• _Exercise objective_
Edit the material from its start through the line holding "data-label: 1 is", inclusive, changing "screenshot" to "screen capture" and leaving everything else as it is. Return only those lines.

______

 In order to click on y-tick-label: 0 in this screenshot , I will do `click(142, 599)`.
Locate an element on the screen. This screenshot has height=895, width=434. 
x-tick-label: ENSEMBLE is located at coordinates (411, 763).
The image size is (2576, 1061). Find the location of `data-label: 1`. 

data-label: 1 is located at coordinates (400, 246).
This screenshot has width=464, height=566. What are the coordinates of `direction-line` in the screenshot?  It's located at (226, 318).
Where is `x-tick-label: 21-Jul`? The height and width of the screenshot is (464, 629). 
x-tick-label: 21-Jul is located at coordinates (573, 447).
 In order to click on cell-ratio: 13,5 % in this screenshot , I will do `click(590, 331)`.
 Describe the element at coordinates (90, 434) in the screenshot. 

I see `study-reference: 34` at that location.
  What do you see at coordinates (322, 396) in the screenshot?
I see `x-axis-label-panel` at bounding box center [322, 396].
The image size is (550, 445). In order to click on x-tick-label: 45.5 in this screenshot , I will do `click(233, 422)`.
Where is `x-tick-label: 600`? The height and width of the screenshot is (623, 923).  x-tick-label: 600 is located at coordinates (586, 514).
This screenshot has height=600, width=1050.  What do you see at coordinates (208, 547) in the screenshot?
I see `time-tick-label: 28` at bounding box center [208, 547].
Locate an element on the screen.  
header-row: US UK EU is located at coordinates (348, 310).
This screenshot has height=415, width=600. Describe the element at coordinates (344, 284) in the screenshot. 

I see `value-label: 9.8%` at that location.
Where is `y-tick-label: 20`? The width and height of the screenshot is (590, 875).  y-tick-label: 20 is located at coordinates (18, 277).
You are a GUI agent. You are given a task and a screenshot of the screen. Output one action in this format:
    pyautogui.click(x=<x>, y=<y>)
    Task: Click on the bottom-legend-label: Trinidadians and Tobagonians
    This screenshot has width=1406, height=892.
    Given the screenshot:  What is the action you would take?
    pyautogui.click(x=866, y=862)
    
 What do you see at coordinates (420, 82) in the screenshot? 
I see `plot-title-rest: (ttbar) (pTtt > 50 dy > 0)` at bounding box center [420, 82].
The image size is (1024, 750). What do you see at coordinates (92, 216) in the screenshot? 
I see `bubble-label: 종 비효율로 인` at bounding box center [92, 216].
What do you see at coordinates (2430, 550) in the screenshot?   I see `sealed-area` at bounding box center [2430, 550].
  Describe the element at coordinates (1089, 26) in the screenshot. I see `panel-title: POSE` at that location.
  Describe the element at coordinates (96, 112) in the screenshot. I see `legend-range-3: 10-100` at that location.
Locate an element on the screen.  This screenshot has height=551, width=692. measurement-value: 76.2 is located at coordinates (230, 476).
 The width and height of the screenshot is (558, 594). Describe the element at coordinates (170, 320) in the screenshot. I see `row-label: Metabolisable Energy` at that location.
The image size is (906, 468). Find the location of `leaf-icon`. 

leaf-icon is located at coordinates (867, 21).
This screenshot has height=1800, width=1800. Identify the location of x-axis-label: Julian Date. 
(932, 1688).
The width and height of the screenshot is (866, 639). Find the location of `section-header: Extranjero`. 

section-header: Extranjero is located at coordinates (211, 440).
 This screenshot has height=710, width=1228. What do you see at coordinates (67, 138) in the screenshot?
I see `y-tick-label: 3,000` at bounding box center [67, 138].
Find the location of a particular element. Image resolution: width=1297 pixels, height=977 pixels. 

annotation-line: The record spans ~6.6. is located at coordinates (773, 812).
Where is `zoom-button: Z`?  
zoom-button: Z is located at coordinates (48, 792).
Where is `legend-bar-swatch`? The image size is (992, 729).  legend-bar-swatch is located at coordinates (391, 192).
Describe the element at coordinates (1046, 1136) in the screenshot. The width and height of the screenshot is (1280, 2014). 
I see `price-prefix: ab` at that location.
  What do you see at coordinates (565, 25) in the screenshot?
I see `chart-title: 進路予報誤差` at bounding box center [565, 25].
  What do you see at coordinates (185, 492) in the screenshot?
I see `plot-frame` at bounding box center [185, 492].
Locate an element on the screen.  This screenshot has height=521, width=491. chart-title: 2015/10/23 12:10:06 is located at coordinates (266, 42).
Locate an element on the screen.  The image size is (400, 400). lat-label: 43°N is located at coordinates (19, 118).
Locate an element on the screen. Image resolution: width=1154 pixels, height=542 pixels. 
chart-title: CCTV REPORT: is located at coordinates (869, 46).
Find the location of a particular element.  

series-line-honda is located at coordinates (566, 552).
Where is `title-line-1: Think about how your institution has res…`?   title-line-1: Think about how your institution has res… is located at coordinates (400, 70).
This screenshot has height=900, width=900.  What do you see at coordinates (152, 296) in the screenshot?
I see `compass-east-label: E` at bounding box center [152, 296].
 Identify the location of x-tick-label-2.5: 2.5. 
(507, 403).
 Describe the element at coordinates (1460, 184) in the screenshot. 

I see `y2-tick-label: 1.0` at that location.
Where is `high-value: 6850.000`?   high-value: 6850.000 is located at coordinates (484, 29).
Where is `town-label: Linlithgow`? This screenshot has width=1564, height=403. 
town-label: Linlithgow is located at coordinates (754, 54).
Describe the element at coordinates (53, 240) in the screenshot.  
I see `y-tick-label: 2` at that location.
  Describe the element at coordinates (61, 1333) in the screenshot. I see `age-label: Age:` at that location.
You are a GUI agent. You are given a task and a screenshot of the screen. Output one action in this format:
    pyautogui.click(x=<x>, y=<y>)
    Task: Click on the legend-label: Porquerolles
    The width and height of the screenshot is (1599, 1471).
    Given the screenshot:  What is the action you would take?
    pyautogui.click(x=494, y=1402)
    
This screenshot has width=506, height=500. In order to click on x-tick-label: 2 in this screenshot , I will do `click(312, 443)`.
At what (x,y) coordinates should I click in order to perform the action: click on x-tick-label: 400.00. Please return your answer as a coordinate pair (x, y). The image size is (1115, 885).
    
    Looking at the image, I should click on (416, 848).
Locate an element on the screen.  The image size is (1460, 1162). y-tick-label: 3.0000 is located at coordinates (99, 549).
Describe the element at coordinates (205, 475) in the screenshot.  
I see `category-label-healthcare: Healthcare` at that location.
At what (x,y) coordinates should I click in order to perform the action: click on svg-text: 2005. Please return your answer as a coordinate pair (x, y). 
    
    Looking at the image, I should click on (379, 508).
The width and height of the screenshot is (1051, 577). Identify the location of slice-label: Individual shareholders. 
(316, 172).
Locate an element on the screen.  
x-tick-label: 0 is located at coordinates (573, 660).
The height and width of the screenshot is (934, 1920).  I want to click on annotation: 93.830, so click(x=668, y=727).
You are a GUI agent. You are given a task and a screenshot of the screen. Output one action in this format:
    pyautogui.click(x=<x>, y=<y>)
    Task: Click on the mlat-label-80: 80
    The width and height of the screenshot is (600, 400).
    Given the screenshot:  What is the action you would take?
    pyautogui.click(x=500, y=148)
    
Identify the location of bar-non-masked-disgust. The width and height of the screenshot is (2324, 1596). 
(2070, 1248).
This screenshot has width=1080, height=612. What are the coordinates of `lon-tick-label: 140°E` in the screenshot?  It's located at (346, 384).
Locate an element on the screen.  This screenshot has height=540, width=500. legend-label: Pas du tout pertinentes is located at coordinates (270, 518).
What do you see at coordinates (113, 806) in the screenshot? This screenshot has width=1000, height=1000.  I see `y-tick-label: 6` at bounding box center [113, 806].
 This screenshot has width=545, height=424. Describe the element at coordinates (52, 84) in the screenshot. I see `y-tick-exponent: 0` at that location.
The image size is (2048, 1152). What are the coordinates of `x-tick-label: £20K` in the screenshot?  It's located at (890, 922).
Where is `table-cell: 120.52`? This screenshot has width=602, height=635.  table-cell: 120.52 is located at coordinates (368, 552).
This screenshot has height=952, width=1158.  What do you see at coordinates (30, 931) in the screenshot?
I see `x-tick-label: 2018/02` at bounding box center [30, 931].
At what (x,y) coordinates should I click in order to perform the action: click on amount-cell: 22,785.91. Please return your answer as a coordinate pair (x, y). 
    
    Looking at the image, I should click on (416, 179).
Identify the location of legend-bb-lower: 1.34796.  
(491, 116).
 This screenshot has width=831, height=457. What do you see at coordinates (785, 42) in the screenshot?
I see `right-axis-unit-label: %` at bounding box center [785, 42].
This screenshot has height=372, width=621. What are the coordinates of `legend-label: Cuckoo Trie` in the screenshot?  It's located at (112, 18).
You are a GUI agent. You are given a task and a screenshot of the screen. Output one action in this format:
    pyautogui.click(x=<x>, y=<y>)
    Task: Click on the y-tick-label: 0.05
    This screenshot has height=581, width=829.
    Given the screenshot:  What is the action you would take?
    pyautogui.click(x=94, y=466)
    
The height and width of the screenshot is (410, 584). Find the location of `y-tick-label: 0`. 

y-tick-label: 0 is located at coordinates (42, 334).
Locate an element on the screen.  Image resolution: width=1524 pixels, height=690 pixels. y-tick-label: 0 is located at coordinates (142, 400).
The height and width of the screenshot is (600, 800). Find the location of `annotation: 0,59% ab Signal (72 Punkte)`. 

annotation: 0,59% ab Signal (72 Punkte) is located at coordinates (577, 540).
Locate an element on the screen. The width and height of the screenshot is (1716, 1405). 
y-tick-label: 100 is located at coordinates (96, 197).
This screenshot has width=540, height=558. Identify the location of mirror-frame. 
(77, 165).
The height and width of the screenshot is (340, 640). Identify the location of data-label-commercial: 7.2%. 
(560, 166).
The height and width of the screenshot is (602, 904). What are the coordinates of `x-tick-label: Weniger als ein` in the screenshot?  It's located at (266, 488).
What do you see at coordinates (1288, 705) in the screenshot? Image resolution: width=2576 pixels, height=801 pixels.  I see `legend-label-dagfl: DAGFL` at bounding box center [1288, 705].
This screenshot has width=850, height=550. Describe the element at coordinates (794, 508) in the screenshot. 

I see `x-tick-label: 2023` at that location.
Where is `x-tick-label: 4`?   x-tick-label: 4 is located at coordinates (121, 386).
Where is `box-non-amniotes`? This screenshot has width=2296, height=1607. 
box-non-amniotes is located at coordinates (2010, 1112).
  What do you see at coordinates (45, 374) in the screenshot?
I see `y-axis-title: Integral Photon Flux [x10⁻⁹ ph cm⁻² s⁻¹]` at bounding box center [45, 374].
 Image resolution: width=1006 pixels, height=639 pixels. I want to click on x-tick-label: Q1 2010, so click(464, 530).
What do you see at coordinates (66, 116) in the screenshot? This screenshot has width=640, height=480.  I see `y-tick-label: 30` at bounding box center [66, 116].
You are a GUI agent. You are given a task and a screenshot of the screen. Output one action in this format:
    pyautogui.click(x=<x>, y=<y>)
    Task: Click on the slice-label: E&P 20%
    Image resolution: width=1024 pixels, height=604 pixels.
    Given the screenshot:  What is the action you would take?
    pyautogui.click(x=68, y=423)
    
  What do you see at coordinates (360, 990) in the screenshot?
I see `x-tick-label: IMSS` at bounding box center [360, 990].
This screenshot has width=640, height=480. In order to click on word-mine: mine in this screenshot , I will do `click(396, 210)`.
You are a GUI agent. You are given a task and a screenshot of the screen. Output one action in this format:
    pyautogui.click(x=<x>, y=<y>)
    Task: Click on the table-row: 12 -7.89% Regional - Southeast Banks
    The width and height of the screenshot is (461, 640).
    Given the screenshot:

______

• _Problem solution_
 In order to click on y-tick-label: 0 in this screen capture , I will do `click(142, 599)`.
Locate an element on the screen. This screen capture has height=895, width=434. 
x-tick-label: ENSEMBLE is located at coordinates (411, 763).
The image size is (2576, 1061). Find the location of `data-label: 1`. 

data-label: 1 is located at coordinates (400, 246).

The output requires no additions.